Il significato culturale del termine counselling

Il counselling come attività sorge agli inizi del ‘900 sia come counselling orientativo sia come counselling pastorale; ma è negli anni ’60 che si diffonde ad opera di Carl Rogers.

Egli fondò il primo Counseling Center presso l’Università di Chicago erogando, nel primo anno di attività, più di quattromila sedute e, anni dopo, il volume dei servizi erogati era salito a più di undicimila sedute annue. (Zucconi, 2007)

Rogers utilizzò il termine counseling come espediente per svolgere attività psicoterapeutica, attività non permessa agli psicologi in quel periodo storico; grazie all’attività di Rogers e dei suoi collaboratori fu permesso agli psicologi di svolgere la psicoterapia.

L’attività di Rogers permise ad una larga fascia di popolazione di accedere ad un servizio, la psicoterapia, denominato counselling, sino ad allora riservato alle classi medio-alte; la psicoanalisi era sino ad allora l’unica forma di psicoterapia ed era rivolta alla classe borghese. Negli USA gli psicologi non solo non potevano svolgere la psicoterapia ma non potevano accedere alle scuole di psicoanalisi; ciò sarà permesso solo alla fine degli anni ’80 e dopo un processo legale.

La diffusione del counselling porta con sé, come testimoniato da Rogers, il bisogno di “cura di sé” inteso come bisogno esistenziale, quindi umano, di avere uno spazio per poter riflettere, in alcuni momenti della propria vita, su se stessi per chiarire, dare senso, ad un disagio che non può essere racchiuso nella dicotomia “malato/sano”.

Dopo Rogers counsellor e psicoterapeuti di fatto avevano la stessa formazione, solo successivamente, quando è entrata in vigore la legge 1989, sono state fatte le dovute distinzioni. Ma questo è un processo che necessita di tempo. Rendiamoci conto che è necessaria un’azione di rettifica culturale e professionale che necessita di tempo e di spazio per farlo.

Il filosofo francese M. Foucault ci ha mostrato come la medicina abbia travestito la dicotomia religiosa peccatore/santo in quella di malato/sano. Il problema non sta nel creare delle categorie, perché esse ci servono per comprendere; in medicina come in altri ambiti, ci è utile definire il problema per poter individuare delle soluzioni, ma è l’uso che ne facciamo che diviene problematico, è il significato che ad esso viene attribuito.

Il termine counselling assume così il significato di uno spazio in cui posso dire che ho dei bisogni evolutivi senza sentirmi etichettato come “malato”; avere dei bisogni, vivere un momento di disagio è umano e umanizzante, insomma è “normale”.

La parola counselling appare assumere così un significato simbolico; significa riportare il naturale bisogno di evolvere all’interno della normalità.

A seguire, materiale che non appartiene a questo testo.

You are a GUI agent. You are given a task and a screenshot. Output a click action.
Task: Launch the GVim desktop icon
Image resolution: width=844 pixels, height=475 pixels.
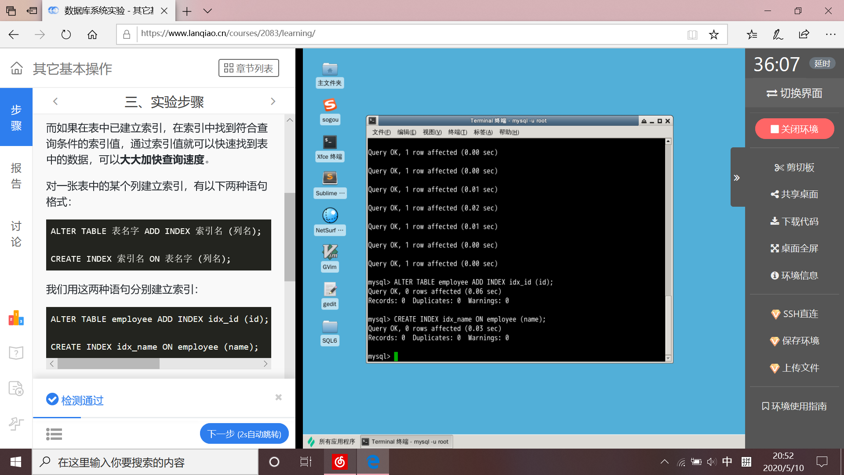(x=330, y=252)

Nella nostra cultura greca, il prendersi cura si sé era normale e auspicabile; si studiava, ci si prendeva cura del corpo e dell’anima in diversi modi. Oggi prendersi cura di sé non è più un valore condiviso ma il suo bisogno emerge in varie forme; una di esse è il counselling.

Io credo che sia importante cogliere dietro l’esplosione del fenomeno del counselling la richiesta di uno spazio non “etichettato” di sviluppo umano. Al contempo si insinua al suo interno il rischio di trovare così una via breve al cambiamento e alla conoscenza di sé.

Ho osservato nella mia esperienza che molti usano il counselling, da entrambe le parti, cioè dalla parte di chi chiede aiuto e di chi lo eroga, come spazio illusorio, spesso ammantato di spiritualità, per evitare di affrontare la realtà e la verità della propria storia. Ed è in queste realtà che spesso si ri-creano le antiche dinamiche (Bambino-Genitore) dalle quali invece ci si vorrebbe emancipare. Il counselling così corre il rischio di diventare, anziché un’attività tesa a migliorare le relazioni sociali degli individui e dei gruppi, uno spazio per non evolvere avendo l’illusione di farlo.

L’attuale cultura del fast-food potrebbe in maniera sottile penetrare nelle relazioni d’aiuto e diventare, anziché motore per il cambiamento la sua zavorra.

Mi sembra utile cogliere il bisogno sotteso al fenomeno del counselling e condurlo all’interno dei confini che gli sono propri. Il termine counselling sembra esprimere attualmente una richiesta di aiuto da parte di una società che è a disagio e che non riesce a costruire uno spazio adeguato in cui potersi fermare per sentire e riflettere e così riprendere il proprio cammino.